All of the records below need to be returned exactly.

——

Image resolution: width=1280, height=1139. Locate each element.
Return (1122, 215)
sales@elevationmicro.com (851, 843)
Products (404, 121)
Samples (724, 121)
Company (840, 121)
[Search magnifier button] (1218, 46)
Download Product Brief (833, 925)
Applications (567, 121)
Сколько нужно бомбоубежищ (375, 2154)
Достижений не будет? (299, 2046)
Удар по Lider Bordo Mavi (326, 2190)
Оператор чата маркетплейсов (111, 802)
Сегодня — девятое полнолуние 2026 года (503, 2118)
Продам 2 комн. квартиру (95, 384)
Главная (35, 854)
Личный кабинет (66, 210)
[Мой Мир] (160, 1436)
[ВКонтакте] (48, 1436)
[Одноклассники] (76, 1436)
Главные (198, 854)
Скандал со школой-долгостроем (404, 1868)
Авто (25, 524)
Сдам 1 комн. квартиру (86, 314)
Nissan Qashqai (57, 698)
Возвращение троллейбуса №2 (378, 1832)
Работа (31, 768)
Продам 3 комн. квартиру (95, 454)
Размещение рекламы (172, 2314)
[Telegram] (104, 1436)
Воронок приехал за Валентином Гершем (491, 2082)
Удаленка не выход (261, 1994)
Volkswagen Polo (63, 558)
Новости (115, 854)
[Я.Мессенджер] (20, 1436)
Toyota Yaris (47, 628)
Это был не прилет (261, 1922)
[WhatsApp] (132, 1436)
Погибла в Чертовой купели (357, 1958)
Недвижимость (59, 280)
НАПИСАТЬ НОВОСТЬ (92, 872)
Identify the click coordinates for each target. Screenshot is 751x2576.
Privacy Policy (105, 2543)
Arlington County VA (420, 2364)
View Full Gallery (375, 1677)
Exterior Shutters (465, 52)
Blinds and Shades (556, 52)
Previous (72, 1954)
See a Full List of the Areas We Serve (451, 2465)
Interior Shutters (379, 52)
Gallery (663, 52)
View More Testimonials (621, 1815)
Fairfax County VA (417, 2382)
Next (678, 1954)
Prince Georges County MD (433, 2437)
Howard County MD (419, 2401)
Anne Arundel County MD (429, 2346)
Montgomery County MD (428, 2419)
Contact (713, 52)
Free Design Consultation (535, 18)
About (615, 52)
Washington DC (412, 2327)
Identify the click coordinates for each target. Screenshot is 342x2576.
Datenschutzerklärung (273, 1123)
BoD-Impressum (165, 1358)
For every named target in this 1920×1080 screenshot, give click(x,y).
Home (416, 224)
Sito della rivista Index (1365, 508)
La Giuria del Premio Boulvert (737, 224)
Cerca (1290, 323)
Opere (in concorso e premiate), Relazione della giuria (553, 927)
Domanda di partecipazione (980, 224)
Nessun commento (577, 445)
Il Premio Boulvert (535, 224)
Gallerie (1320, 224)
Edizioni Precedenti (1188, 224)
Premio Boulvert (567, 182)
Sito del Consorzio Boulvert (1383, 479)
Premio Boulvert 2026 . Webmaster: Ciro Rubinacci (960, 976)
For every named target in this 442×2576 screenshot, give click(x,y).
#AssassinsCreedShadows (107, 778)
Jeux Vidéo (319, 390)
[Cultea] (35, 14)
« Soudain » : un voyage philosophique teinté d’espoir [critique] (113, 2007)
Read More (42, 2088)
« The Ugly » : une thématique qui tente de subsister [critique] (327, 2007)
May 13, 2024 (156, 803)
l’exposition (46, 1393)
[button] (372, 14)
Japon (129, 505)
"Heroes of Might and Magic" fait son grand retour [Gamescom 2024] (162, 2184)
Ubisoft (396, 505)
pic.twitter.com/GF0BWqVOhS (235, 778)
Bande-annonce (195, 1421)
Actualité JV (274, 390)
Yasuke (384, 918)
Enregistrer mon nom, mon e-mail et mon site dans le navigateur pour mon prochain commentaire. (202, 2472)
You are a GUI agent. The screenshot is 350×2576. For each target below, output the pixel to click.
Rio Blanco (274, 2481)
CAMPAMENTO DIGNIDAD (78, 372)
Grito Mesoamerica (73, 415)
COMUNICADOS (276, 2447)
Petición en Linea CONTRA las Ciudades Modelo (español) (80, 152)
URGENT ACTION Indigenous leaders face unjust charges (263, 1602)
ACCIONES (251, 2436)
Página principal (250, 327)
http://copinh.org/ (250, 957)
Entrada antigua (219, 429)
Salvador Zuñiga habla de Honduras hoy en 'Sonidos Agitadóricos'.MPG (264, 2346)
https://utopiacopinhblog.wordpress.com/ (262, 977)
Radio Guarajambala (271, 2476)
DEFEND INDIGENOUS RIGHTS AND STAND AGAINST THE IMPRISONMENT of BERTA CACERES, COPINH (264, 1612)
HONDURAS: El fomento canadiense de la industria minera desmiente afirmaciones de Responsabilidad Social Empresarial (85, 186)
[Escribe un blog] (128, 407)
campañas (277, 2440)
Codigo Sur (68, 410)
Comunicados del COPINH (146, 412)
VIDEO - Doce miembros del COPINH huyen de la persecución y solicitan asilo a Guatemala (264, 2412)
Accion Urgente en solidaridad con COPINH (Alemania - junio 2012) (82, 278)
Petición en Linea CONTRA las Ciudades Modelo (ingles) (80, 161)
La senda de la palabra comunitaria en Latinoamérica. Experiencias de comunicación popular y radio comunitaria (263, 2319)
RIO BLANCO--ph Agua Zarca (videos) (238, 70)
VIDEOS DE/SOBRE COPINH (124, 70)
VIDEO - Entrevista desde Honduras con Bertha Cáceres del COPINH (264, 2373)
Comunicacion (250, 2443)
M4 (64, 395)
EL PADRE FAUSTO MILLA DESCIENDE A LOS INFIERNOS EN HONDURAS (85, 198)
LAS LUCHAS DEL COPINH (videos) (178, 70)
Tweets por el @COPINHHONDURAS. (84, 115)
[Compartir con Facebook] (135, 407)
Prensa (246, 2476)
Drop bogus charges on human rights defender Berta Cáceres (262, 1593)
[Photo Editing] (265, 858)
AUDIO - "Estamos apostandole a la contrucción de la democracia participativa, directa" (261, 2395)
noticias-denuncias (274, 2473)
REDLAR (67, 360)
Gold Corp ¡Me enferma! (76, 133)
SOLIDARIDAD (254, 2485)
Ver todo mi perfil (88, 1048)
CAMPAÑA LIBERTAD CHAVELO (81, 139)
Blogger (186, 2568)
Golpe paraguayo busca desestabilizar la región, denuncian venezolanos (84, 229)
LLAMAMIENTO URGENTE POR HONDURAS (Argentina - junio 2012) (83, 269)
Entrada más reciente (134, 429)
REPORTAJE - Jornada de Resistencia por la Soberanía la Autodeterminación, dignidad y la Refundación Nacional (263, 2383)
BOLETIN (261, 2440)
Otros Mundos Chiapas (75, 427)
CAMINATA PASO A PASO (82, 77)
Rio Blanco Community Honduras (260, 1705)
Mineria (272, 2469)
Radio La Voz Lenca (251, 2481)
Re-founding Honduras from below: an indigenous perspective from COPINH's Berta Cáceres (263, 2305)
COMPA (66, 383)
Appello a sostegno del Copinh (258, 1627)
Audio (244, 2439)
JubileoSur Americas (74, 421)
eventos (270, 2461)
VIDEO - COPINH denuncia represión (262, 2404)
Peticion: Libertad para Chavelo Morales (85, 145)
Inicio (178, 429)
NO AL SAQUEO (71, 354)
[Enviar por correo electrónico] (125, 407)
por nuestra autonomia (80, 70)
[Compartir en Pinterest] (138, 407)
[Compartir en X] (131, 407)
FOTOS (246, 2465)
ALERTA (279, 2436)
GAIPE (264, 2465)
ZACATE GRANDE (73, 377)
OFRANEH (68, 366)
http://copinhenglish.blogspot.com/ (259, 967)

——

- Your response
Image resolution: width=1280, height=1139. Locate each element.
Return (1122, 215)
sales@elevationmicro.com (851, 843)
Products (404, 121)
Samples (724, 121)
Company (840, 121)
[Search magnifier button] (1218, 46)
Download Product Brief (833, 925)
Applications (567, 121)
Сколько нужно бомбоубежищ (375, 2154)
Достижений не будет? (299, 2046)
Удар по Lider Bordo Mavi (326, 2190)
Оператор чата маркетплейсов (111, 802)
Сегодня — девятое полнолуние 2026 года (503, 2118)
Продам 2 комн. квартиру (95, 384)
Главная (35, 854)
Личный кабинет (66, 210)
[Мой Мир] (160, 1436)
[ВКонтакте] (48, 1436)
[Одноклассники] (76, 1436)
Главные (198, 854)
Скандал со школой-долгостроем (404, 1868)
Авто (25, 524)
Сдам 1 комн. квартиру (86, 314)
Nissan Qashqai (57, 698)
Возвращение троллейбуса №2 (378, 1832)
Работа (31, 768)
Продам 3 комн. квартиру (95, 454)
Размещение рекламы (172, 2314)
[Telegram] (104, 1436)
Воронок приехал за Валентином Гершем (491, 2082)
Удаленка не выход (261, 1994)
Volkswagen Polo (63, 558)
Новости (115, 854)
[Я.Мессенджер] (20, 1436)
Toyota Yaris (47, 628)
Это был не прилет (261, 1922)
[WhatsApp] (132, 1436)
Погибла в Чертовой купели (357, 1958)
Недвижимость (59, 280)
НАПИСАТЬ НОВОСТЬ (92, 872)
Identify the click coordinates for each target. Screenshot is 751x2576.
Privacy Policy (105, 2543)
Arlington County VA (420, 2364)
View Full Gallery (375, 1677)
Exterior Shutters (465, 52)
Blinds and Shades (556, 52)
Previous (72, 1954)
See a Full List of the Areas We Serve (451, 2465)
Interior Shutters (379, 52)
Gallery (663, 52)
View More Testimonials (621, 1815)
Fairfax County VA (417, 2382)
Next (678, 1954)
Prince Georges County MD (433, 2437)
Howard County MD (419, 2401)
Anne Arundel County MD (429, 2346)
Montgomery County MD (428, 2419)
Contact (713, 52)
Free Design Consultation (535, 18)
About (615, 52)
Washington DC (412, 2327)
Identify the click coordinates for each target. Screenshot is 342x2576.
Datenschutzerklärung (273, 1123)
BoD-Impressum (165, 1358)
For every named target in this 1920×1080 screenshot, give click(x,y).
Home (416, 224)
Sito della rivista Index (1365, 508)
La Giuria del Premio Boulvert (737, 224)
Cerca (1290, 323)
Opere (in concorso e premiate), Relazione della giuria (553, 927)
Domanda di partecipazione (980, 224)
Nessun commento (577, 445)
Il Premio Boulvert (535, 224)
Gallerie (1320, 224)
Edizioni Precedenti (1188, 224)
Premio Boulvert (567, 182)
Sito del Consorzio Boulvert (1383, 479)
Premio Boulvert 2026 . Webmaster: Ciro Rubinacci (960, 976)
For every named target in this 442×2576 screenshot, give click(x,y).
#AssassinsCreedShadows (107, 778)
Jeux Vidéo (319, 390)
[Cultea] (35, 14)
« Soudain » : un voyage philosophique teinté d’espoir [critique] (113, 2007)
Read More (42, 2088)
« The Ugly » : une thématique qui tente de subsister [critique] (327, 2007)
May 13, 2024 (156, 803)
l’exposition (46, 1393)
[button] (372, 14)
Japon (129, 505)
"Heroes of Might and Magic" fait son grand retour [Gamescom 2024] (162, 2184)
Ubisoft (396, 505)
pic.twitter.com/GF0BWqVOhS (235, 778)
Bande-annonce (195, 1421)
Actualité JV (274, 390)
Yasuke (384, 918)
Enregistrer mon nom, mon e-mail et mon site dans le navigateur pour mon prochain commentaire. (202, 2472)
You are a GUI agent. The screenshot is 350×2576. For each target below, output the pixel to click.
Rio Blanco (274, 2481)
CAMPAMENTO DIGNIDAD (78, 372)
Grito Mesoamerica (73, 415)
COMUNICADOS (276, 2447)
Petición en Linea CONTRA las Ciudades Modelo (español) (80, 152)
URGENT ACTION Indigenous leaders face unjust charges (263, 1602)
ACCIONES (251, 2436)
Página principal (250, 327)
http://copinh.org/ (250, 957)
Entrada antigua (219, 429)
Salvador Zuñiga habla de Honduras hoy en 'Sonidos Agitadóricos'.MPG (264, 2346)
https://utopiacopinhblog.wordpress.com/ (262, 977)
Radio Guarajambala (271, 2476)
DEFEND INDIGENOUS RIGHTS AND STAND AGAINST THE IMPRISONMENT of BERTA CACERES, COPINH (264, 1612)
HONDURAS: El fomento canadiense de la industria minera desmiente afirmaciones de Responsabilidad Social Empresarial (85, 186)
[Escribe un blog] (128, 407)
campañas (277, 2440)
Codigo Sur (68, 410)
Comunicados del COPINH (146, 412)
VIDEO - Doce miembros del COPINH huyen de la persecución y solicitan asilo a Guatemala (264, 2412)
Accion Urgente en solidaridad con COPINH (Alemania - junio 2012) (82, 278)
Petición en Linea CONTRA las Ciudades Modelo (ingles) (80, 161)
La senda de la palabra comunitaria en Latinoamérica. Experiencias de comunicación popular y radio comunitaria (263, 2319)
RIO BLANCO--ph Agua Zarca (videos) (238, 70)
VIDEOS DE/SOBRE COPINH (124, 70)
VIDEO - Entrevista desde Honduras con Bertha Cáceres del COPINH (264, 2373)
Comunicacion (250, 2443)
M4 (64, 395)
EL PADRE FAUSTO MILLA DESCIENDE A LOS INFIERNOS EN HONDURAS (85, 198)
LAS LUCHAS DEL COPINH (videos) (178, 70)
Tweets por el @COPINHHONDURAS. (84, 115)
[Compartir con Facebook] (135, 407)
Prensa (246, 2476)
Drop bogus charges on human rights defender Berta Cáceres (262, 1593)
[Photo Editing] (265, 858)
AUDIO - "Estamos apostandole a la contrucción de la democracia participativa, directa" (261, 2395)
noticias-denuncias (274, 2473)
REDLAR (67, 360)
Gold Corp ¡Me enferma! (76, 133)
SOLIDARIDAD (254, 2485)
Ver todo mi perfil (88, 1048)
CAMPAÑA LIBERTAD CHAVELO (81, 139)
Blogger (186, 2568)
Golpe paraguayo busca desestabilizar la región, denuncian venezolanos (84, 229)
LLAMAMIENTO URGENTE POR HONDURAS (Argentina - junio 2012) (83, 269)
Entrada más reciente (134, 429)
REPORTAJE - Jornada de Resistencia por la Soberanía la Autodeterminación, dignidad y la Refundación Nacional (263, 2383)
BOLETIN (261, 2440)
Otros Mundos Chiapas (75, 427)
CAMINATA PASO A PASO (82, 77)
Rio Blanco Community Honduras (260, 1705)
Mineria (272, 2469)
Radio La Voz Lenca (251, 2481)
Re-founding Honduras from below: an indigenous perspective from COPINH's Berta Cáceres (263, 2305)
COMPA (66, 383)
Appello a sostegno del Copinh (258, 1627)
Audio (244, 2439)
JubileoSur Americas (74, 421)
eventos (270, 2461)
VIDEO - COPINH denuncia represión (262, 2404)
Peticion: Libertad para Chavelo Morales (85, 145)
Inicio (178, 429)
NO AL SAQUEO (71, 354)
[Enviar por correo electrónico] (125, 407)
por nuestra autonomia (80, 70)
[Compartir en Pinterest] (138, 407)
[Compartir en X] (131, 407)
FOTOS (246, 2465)
ALERTA (279, 2436)
GAIPE (264, 2465)
ZACATE GRANDE (73, 377)
OFRANEH (68, 366)
http://copinhenglish.blogspot.com/ (259, 967)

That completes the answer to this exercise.